Texte cité
====

Je me suis rendu ensuite à la Préfecture où cependant on n’a pas pu me délivrer les passeports ou un mot pour le consul de France à St Sébastien parce que je n’ai pas encore signé mon engagement. Mais j’espère que vendredi 21 courant, tout sera bien en règle, et s’il y avait possibilité d’avoir les passeports le même jour, je télégraphierai pour qu’Hélène vienne ici les chercher, vu que l’envoi par la poste durerait trop longtemps. Si cependant je devais partir dès le vendredi soir ou samedi matin, le mieux serait de nous rencontrer à Bayonne où, comme je te le disais déjà, je resterai très probablement pendant la durée de la guerre. Dans ce cas je te télégraphierais également d’ici et je laisserais la clé de la maison chez madame Devilliers. Au surplus, Julia (Mingèle, 123 bis rue Belleville) est pendant presque toute la journée à la maison.

====

Liste des données

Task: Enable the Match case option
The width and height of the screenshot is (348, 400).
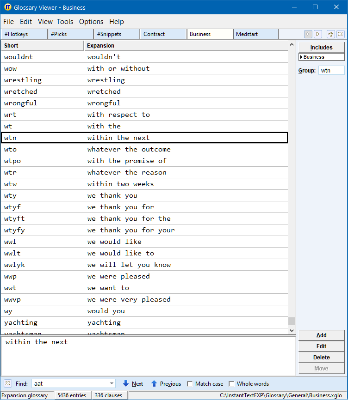Action: [190, 383]
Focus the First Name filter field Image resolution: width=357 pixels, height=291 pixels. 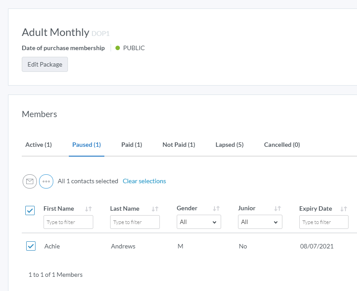click(x=68, y=222)
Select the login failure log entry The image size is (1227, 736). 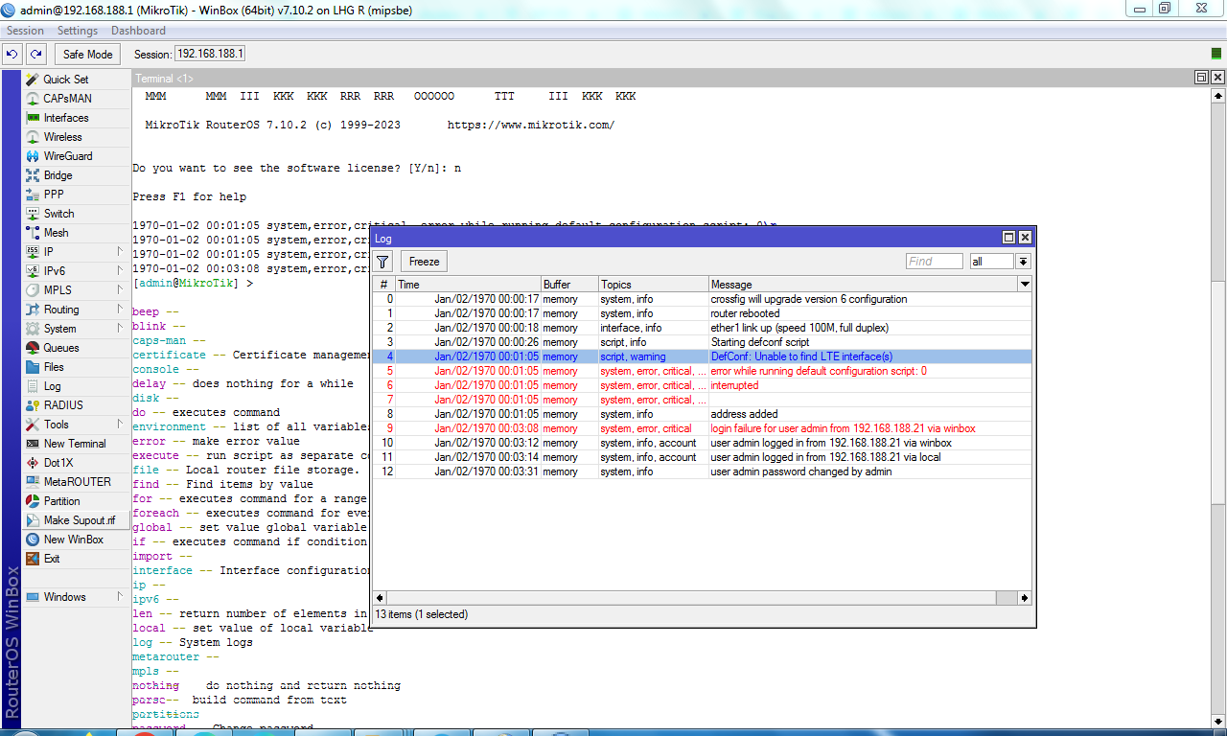842,428
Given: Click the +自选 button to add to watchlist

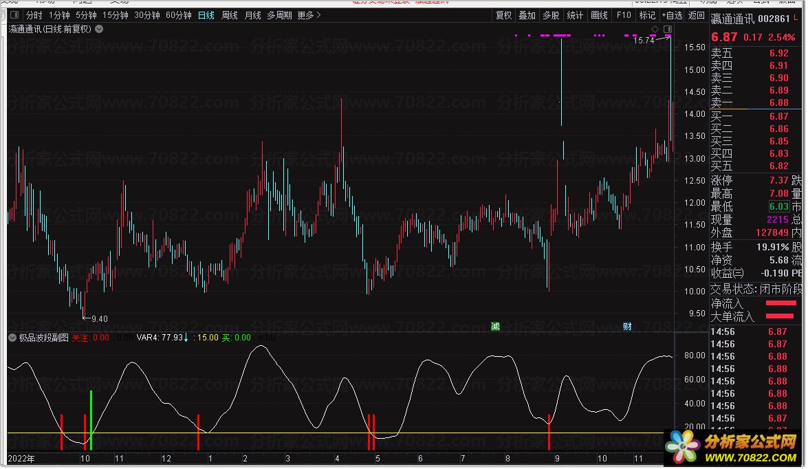Looking at the screenshot, I should pos(672,15).
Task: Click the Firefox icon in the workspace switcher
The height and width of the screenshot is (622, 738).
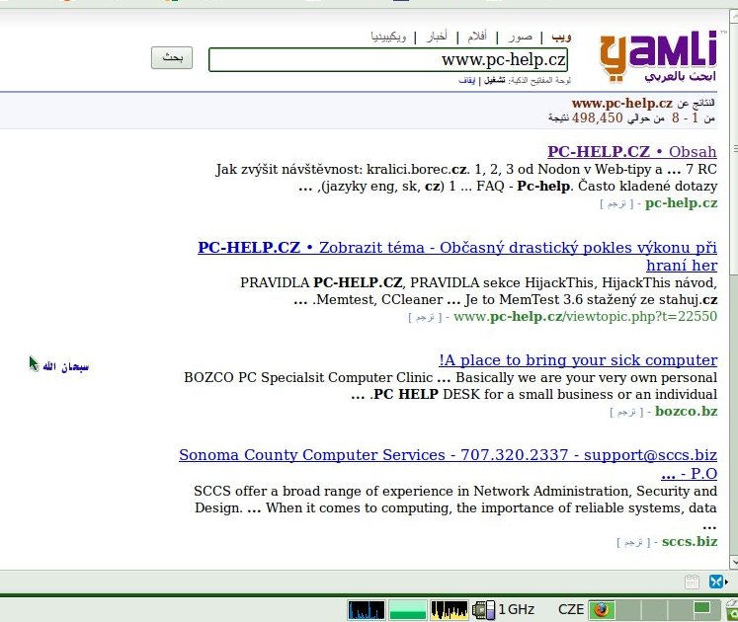Action: click(x=602, y=609)
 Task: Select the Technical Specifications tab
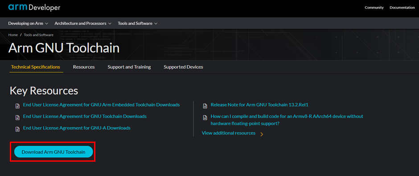point(36,67)
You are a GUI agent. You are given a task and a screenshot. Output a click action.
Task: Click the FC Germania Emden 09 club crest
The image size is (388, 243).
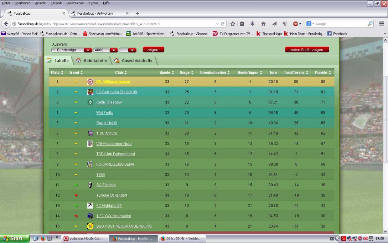[x=90, y=92]
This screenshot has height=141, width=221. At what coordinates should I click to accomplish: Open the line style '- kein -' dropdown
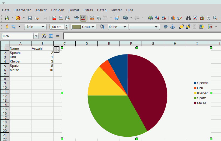(x=35, y=27)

====

Objectif
Mettez à jour, s'il vous plaît, le passage du texte cité qui commence par « Je me suis rendu » et se termine par « à la maison. », en remplaçant « Bayonne » par « Pau ».

Réponse
Je me suis rendu ensuite à la Préfecture où cependant on n’a pas pu me délivrer les passeports ou un mot pour le consul de France à St Sébastien parce que je n’ai pas encore signé mon engagement. Mais j’espère que vendredi 21 courant, tout sera bien en règle, et s’il y avait possibilité d’avoir les passeports le même jour, je télégraphierai pour qu’Hélène vienne ici les chercher, vu que l’envoi par la poste durerait trop longtemps. Si cependant je devais partir dès le vendredi soir ou samedi matin, le mieux serait de nous rencontrer à Pau où, comme je te le disais déjà, je resterai très probablement pendant la durée de la guerre. Dans ce cas je te télégraphierais également d’ici et je laisserais la clé de la maison chez madame Devilliers. Au surplus, Julia (Mingèle, 123 bis rue Belleville) est pendant presque toute la journée à la maison.